▶ Required task: In the rows from the start through the line containing "pyautogui.click(x=56, y=30)", inclusive, replace "Tools" with "Edit" and keep everything else unchanged. Reproduce only that part, without the pictures.
** begin **
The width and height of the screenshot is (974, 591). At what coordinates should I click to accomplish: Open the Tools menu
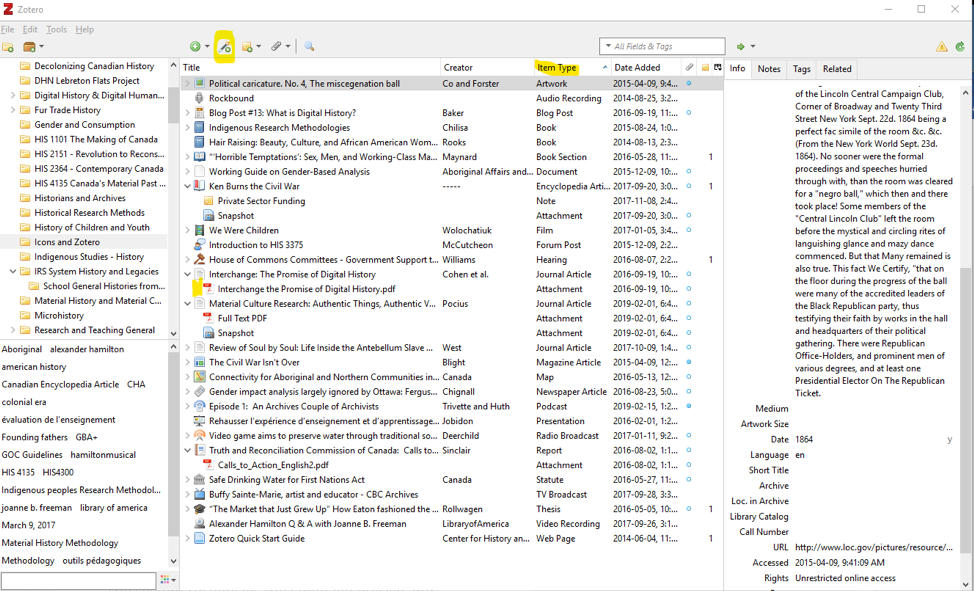pyautogui.click(x=56, y=30)
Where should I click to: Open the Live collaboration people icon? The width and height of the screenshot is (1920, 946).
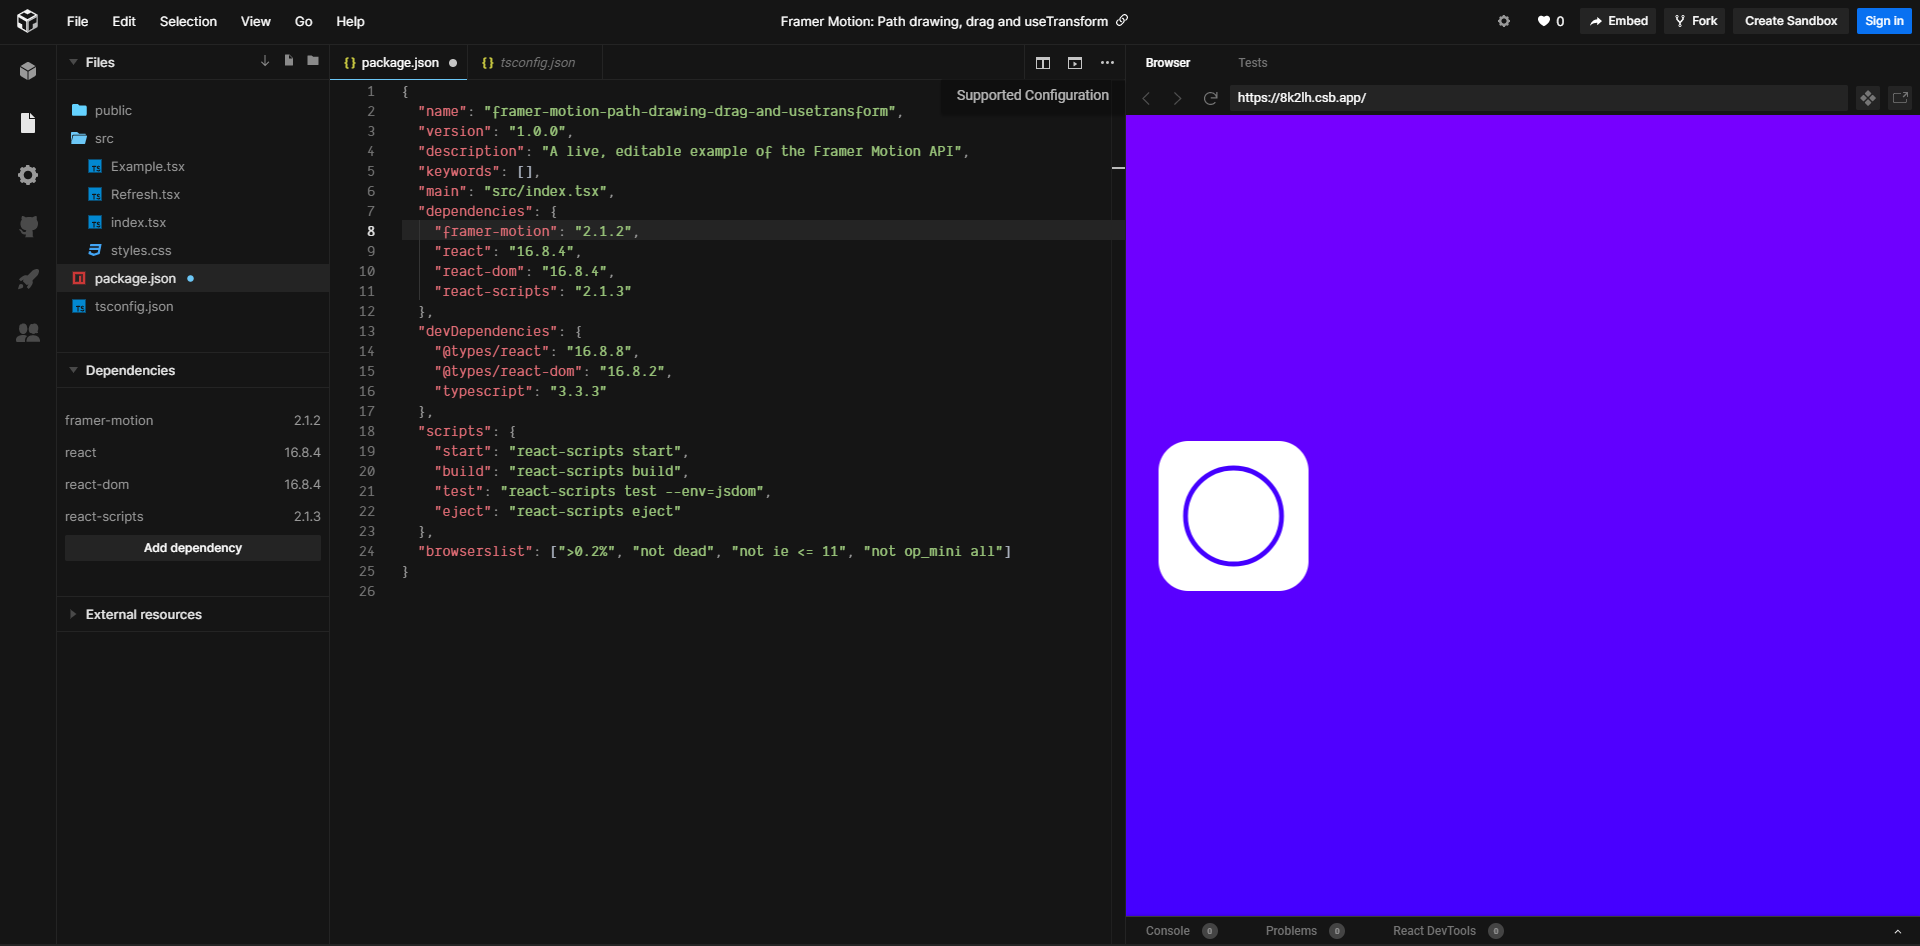coord(28,332)
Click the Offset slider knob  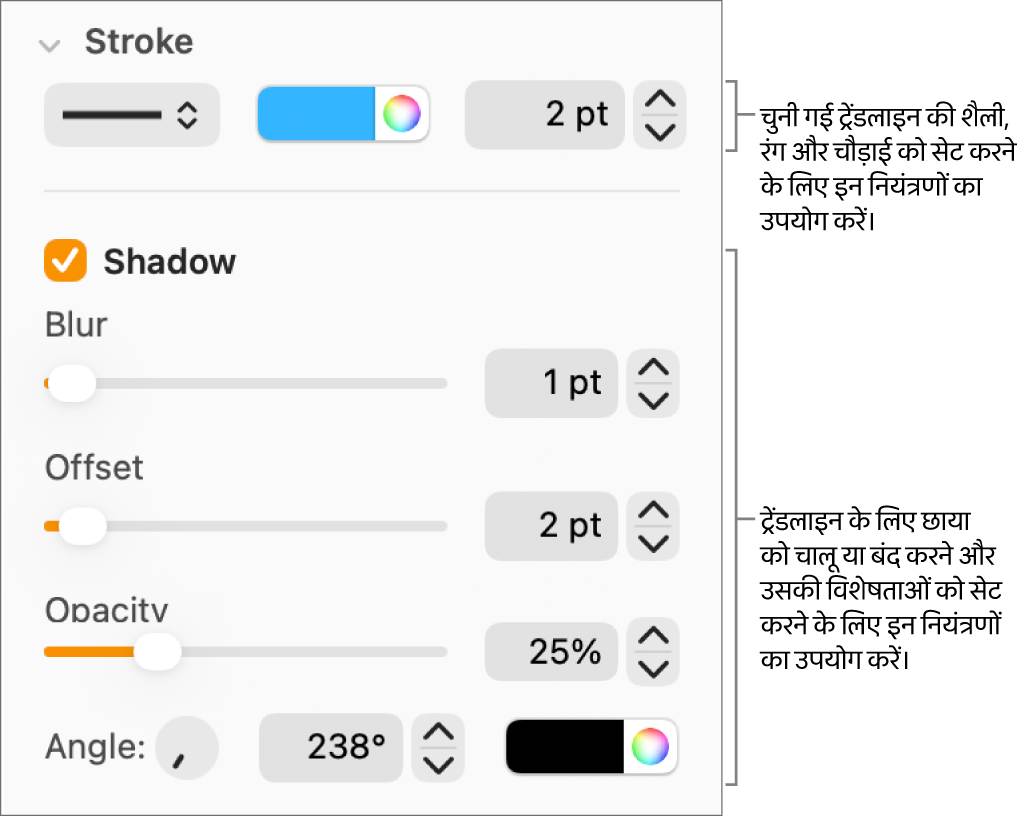82,526
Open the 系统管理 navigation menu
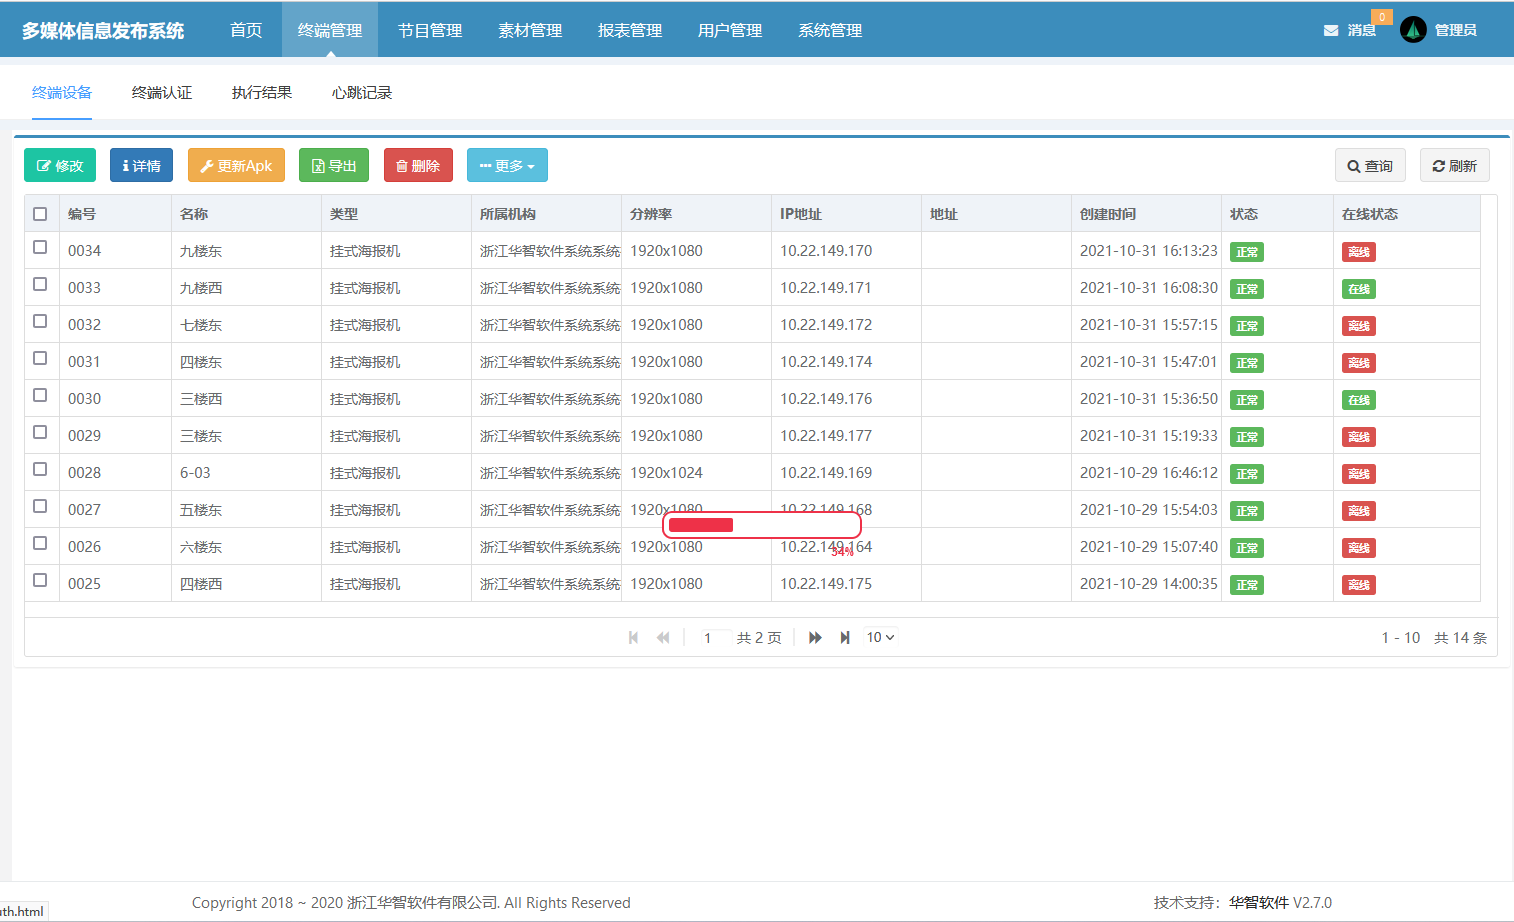The image size is (1514, 922). pos(829,30)
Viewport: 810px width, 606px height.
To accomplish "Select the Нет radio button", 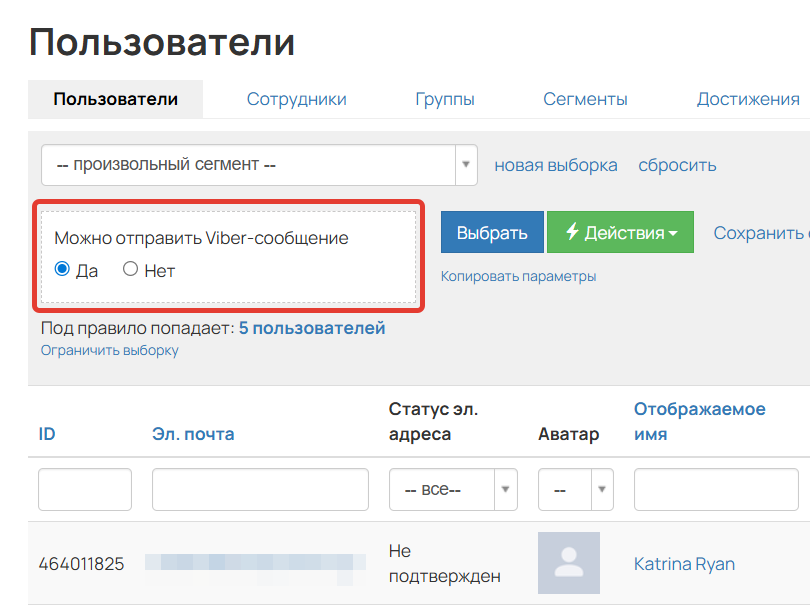I will pos(129,270).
** end **
▶ Task result:
The width and height of the screenshot is (974, 591). At what coordinates should I click to accomplish: Open the Edit menu
pyautogui.click(x=56, y=30)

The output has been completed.